September 1, 1939, the day Hitler's army invaded Poland, is one of the most infamous dates of the 20th century. But how many of us recall September 17, 1939, when Soviet forces charged into Poland from the west? Germany and Russia, acting together on terms laid out in a secret pact, tried to destroy an entire country - and nearly succeeded. The sinister partnership would not last. Two years later, Hitler turned on Stalin and invaded the Soviet Union, which would spell doom for the Wehrmacht. In the West, we think of the heroics of D-Day, but it was the Soviet Army that ultimately broke the Nazi war machine; the British and Americans merely finished it off. Stalin ends up in the history books as a saviour, along with Churchill and Roosevelt, in the struggle against Hitler. Even now, it is far easier to think of Stalin as an opponent of Hitler than as a partner. We like to tell ourselves that the virtuous side won the war, but what happened in the east confounds such notions. Even before a shot was fired, Stalin had the blood of a nearly four million Soviet citizens on his hands. Between them, the Soviets and Germans killed nearly 200,000 Poles - targeting doctors, lawyers, scientists, professors, and religious figures. They all died in a region that the historian Timothy Snyder, in his striking and important new book, calls the "bloodlands".

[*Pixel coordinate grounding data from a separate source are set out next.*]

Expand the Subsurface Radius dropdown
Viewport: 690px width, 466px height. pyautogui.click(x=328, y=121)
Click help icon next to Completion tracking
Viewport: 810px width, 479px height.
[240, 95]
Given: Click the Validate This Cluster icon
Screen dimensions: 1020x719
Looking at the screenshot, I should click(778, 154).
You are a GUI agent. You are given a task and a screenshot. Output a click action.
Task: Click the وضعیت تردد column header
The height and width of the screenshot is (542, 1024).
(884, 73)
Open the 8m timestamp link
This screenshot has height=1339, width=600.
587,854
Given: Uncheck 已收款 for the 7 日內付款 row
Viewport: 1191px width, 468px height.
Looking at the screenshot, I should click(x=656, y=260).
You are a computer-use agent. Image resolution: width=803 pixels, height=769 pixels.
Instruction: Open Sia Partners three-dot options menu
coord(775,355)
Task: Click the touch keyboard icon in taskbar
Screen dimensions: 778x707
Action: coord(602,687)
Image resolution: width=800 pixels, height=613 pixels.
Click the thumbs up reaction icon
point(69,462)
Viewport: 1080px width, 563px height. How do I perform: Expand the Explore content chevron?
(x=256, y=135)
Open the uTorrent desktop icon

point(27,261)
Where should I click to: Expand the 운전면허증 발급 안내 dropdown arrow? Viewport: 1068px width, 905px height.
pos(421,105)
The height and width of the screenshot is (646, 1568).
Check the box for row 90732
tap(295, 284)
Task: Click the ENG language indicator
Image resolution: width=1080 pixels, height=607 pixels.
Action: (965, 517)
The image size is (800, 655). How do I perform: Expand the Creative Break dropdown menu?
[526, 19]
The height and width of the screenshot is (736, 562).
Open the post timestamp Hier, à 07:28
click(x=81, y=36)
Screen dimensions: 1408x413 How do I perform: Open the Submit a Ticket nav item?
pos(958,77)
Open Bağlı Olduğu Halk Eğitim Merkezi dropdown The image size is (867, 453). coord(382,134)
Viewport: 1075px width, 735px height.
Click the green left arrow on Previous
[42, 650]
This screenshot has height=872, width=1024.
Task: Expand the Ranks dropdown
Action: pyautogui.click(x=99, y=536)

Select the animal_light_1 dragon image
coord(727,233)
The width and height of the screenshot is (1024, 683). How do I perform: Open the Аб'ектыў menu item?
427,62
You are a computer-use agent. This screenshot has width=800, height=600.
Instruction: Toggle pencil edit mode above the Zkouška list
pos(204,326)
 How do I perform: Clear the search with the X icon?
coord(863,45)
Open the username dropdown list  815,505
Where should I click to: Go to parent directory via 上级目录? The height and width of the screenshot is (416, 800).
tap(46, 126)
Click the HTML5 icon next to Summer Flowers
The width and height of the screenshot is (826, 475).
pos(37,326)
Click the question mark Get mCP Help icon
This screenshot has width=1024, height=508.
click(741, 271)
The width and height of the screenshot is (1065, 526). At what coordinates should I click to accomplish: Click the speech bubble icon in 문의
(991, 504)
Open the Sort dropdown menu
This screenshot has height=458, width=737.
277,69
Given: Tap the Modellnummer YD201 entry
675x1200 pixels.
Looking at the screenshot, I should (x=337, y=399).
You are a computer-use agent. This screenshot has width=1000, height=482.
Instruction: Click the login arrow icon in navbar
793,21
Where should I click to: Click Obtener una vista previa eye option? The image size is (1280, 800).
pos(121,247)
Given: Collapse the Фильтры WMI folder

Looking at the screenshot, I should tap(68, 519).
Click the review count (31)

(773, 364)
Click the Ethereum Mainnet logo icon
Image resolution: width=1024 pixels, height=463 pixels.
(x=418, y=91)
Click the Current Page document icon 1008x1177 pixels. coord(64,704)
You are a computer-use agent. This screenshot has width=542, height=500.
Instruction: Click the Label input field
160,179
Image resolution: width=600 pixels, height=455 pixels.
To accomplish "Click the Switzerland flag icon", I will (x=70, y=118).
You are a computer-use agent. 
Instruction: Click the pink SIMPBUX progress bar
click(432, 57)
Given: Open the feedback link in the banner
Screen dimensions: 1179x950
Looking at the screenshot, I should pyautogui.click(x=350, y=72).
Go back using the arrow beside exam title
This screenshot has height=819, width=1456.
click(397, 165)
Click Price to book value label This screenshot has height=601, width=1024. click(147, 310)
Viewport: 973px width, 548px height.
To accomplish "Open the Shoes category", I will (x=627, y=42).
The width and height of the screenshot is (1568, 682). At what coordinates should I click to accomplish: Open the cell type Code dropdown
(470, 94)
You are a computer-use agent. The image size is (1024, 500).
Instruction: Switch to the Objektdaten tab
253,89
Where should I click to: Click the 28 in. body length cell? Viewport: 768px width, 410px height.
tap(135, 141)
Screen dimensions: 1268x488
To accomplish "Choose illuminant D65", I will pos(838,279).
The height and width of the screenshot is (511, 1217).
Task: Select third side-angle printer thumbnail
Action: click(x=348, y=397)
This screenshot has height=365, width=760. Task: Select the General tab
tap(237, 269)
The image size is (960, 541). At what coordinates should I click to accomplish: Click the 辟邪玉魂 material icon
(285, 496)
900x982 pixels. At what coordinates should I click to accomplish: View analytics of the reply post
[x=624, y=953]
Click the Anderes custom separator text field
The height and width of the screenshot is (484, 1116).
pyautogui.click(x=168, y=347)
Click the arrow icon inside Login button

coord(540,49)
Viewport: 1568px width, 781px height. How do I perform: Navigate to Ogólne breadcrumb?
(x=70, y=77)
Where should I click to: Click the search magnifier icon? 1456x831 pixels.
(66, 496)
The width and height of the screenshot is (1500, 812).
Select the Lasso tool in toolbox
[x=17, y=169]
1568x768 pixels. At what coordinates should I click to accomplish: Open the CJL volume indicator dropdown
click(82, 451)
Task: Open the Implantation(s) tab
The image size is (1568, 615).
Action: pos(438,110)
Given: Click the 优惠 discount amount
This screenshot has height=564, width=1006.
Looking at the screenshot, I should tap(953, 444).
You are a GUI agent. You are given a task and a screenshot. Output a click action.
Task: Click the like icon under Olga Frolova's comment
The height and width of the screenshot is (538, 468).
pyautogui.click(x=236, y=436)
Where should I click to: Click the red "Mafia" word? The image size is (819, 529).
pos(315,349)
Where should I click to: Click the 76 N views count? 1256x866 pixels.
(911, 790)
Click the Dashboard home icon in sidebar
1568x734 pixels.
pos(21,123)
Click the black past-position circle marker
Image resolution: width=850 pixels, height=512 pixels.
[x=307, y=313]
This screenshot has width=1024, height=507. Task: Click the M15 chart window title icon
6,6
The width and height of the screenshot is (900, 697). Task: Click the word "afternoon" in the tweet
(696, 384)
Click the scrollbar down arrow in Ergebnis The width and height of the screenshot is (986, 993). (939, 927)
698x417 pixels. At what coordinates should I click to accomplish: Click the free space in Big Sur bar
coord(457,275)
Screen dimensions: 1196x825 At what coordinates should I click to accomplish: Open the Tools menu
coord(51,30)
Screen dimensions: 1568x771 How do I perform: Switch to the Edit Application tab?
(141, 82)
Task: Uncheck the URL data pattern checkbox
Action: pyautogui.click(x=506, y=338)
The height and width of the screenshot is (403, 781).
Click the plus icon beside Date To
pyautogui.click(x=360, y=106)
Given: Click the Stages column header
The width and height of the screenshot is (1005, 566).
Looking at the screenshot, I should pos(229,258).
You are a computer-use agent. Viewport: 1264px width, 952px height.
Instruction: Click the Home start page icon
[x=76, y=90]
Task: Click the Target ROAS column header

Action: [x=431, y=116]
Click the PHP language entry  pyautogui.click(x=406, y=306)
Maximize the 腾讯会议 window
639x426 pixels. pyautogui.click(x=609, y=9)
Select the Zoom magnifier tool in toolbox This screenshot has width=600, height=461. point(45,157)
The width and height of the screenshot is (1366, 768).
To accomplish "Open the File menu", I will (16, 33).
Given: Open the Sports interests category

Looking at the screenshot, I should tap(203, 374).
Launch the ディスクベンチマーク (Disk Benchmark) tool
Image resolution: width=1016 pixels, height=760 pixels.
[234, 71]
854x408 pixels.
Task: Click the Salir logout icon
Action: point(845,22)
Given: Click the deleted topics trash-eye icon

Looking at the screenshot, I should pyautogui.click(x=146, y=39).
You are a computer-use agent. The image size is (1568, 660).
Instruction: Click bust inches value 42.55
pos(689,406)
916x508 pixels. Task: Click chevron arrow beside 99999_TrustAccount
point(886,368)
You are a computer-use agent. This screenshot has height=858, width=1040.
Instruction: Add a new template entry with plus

It was a place of shifting allegiances, an ethnic and linguistic patchwork. The zone extended east from central Poland into western Russia, and from the Baltic States in the north to the Black Sea in the south. It was a place where German, Slavic, Baltic and Jewish cultures collided and mingled.
This was the terrain of Europe's killing fields, "where the power and malice of the Nazi and Soviet regimes overlapped and interacted". Here is where the Holocaust unfolded with a grim relentlessness. The scale of battles - at Kursk, for example, where some 7,000 German and Soviet tanks clashed - dwarfed any of those fought on the Western front. The death toll, civilian and military, exceeded 20 million. Some of the regions of the bloodlands were doubly or triply occupied. It was a theatre of immense, pervasive suffering, which almost defies comprehension.